İYİ Parti Genel Başkan Başdanışmanı ve İzmir Milletvekili Aytun Çıray, geçtiğimiz günlerde milletvekili adaylığından çekildiğini duyurmuştu.
15 Temmuz sonrası en büyük kıyıma uğrayan kamu kurumlarından biri de Emniyet teşkilatıydı. İçişleri Bakanı Süleyman Soylu’nun 2019’daki açıklamasına göre hukuksuz KHK’larla ihraç edilenlerin sayısı 33 bindi!
Peki bu ihraçlar nasıl yapılmıştı? Onbinlerce emniyet mensubu, hangi somut delilere dayanılarak ihraç edilmiş hatta tutuklanmıştı?
Bununla ilgili dönemin ‘F.tö’yü Araştırma Komisyonu’ üyesi İyi Partili AYtun Çıray, tarihe geçecek bir açıklama yaptı. Çıray, insanların hiç bir somut delil gösterilmeden, suçu ispat edilmeden, ‘hangi bakan döneminde göreve başladığına bakılarak’ ihraç edildiğini itiraf etti.

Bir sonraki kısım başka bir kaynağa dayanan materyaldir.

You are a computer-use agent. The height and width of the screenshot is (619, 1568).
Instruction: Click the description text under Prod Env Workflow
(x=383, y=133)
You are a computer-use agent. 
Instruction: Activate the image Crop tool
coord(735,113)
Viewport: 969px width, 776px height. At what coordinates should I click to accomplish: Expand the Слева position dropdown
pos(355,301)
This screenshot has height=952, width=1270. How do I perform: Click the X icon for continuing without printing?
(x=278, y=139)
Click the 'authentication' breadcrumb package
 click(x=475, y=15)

Aytun Çıray’ın sosyal medya hesabından yaptığı paylaşımlar şöyle:
“YAŞASIN ATATÜRK!”
15 Temmuz hain kalkışması olmuştu… Özel Kuvvetler bombalanmıştı. AKP’nin TSK, Polis ve Adalet Teşkilâtına yerleştirdiği FETÖ elemanlarının temizlenmesi gerekiyordu. Sn Süleyman Soylu yeni İçişleri bakanı… Ben de “FETÖ’yü Araştırma Komisyonu” üyesiydim.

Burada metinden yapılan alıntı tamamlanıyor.